Authors: Steve Langasek <vor...@debian.org>, Svante Signell
<svante.sign...@gmail.com>
Bug-Debian: http://bugs.debian.org/<tbd>
Index: pam-1.5.3/libpam/include/path_max.h
===================================================================
--- /dev/null
+++ pam-1.5.3/libpam/include/path_max.h
@@ -0,0 +1,7 @@
+/*
+ * Define PATH_MAX if not available
+ */
+
+#ifndef PAH_MAX
+#define PATH_MAX 4096
+#endif
Index: pam-1.5.3/tests/tst-dlopen.c
===================================================================
--- pam-1.5.3.orig/tests/tst-dlopen.c
+++ pam-1.5.3/tests/tst-dlopen.c
@@ -16,6 +16,9 @@
#include <limits.h>
#include <sys/stat.h>
+/* Hurd compatibility */
+#include "path_max.h"
+
/* Simple program to see if dlopen() would succeed. */
int main(int argc, char **argv)
{
Index: pam-1.5.3/modules/pam_debug/tst-pam_debug-retval.c
===================================================================
--- pam-1.5.3.orig/modules/pam_debug/tst-pam_debug-retval.c
+++ pam-1.5.3/modules/pam_debug/tst-pam_debug-retval.c
@@ -11,6 +11,7 @@
#include <string.h>
#include <unistd.h>
#include <security/pam_appl.h>
+#include "path_max.h"
#define MODULE_NAME "pam_debug"
#define TEST_NAME "tst-" MODULE_NAME "-retval"
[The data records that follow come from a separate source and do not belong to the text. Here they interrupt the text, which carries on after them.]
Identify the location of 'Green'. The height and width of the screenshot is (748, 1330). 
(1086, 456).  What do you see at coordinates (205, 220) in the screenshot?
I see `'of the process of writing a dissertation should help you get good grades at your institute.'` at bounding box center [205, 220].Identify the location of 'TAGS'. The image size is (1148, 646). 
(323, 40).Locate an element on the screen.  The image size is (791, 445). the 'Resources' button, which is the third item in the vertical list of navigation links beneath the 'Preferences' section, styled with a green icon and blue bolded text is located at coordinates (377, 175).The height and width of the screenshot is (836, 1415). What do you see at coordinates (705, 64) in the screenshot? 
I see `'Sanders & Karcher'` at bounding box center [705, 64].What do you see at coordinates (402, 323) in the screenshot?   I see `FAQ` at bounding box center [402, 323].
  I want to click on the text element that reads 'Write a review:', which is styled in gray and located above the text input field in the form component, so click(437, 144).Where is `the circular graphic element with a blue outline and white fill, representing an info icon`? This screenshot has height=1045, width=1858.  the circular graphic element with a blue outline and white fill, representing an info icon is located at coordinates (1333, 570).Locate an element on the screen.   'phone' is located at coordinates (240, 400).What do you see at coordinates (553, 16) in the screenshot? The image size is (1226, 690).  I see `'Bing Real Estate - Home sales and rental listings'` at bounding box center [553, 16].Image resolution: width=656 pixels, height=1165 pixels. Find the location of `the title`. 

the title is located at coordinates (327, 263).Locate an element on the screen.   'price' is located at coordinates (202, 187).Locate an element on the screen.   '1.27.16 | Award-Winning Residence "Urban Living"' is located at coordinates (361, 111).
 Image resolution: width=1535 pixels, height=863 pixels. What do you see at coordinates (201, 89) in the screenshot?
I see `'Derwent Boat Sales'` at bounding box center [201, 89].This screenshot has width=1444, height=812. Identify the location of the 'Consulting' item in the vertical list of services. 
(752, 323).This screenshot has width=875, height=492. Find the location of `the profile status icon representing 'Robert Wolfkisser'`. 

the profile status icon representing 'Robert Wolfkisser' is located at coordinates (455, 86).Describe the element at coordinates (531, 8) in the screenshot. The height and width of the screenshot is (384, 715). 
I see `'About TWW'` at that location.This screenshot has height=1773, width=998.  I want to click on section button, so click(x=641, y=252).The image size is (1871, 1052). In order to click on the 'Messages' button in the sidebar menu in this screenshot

Index: pam-1.5.3/modules/pam_deny/tst-pam_deny-retval.c
===================================================================
--- pam-1.5.3.orig/modules/pam_deny/tst-pam_deny-retval.c
+++ pam-1.5.3/modules/pam_deny/tst-pam_deny-retval.c
@@ -11,6 +11,7 @@
#include <string.h>
#include <unistd.h>
#include <security/pam_appl.h>
+#include "path_max.h"
#define MODULE_NAME "pam_deny"
#define TEST_NAME "tst-" MODULE_NAME "-retval"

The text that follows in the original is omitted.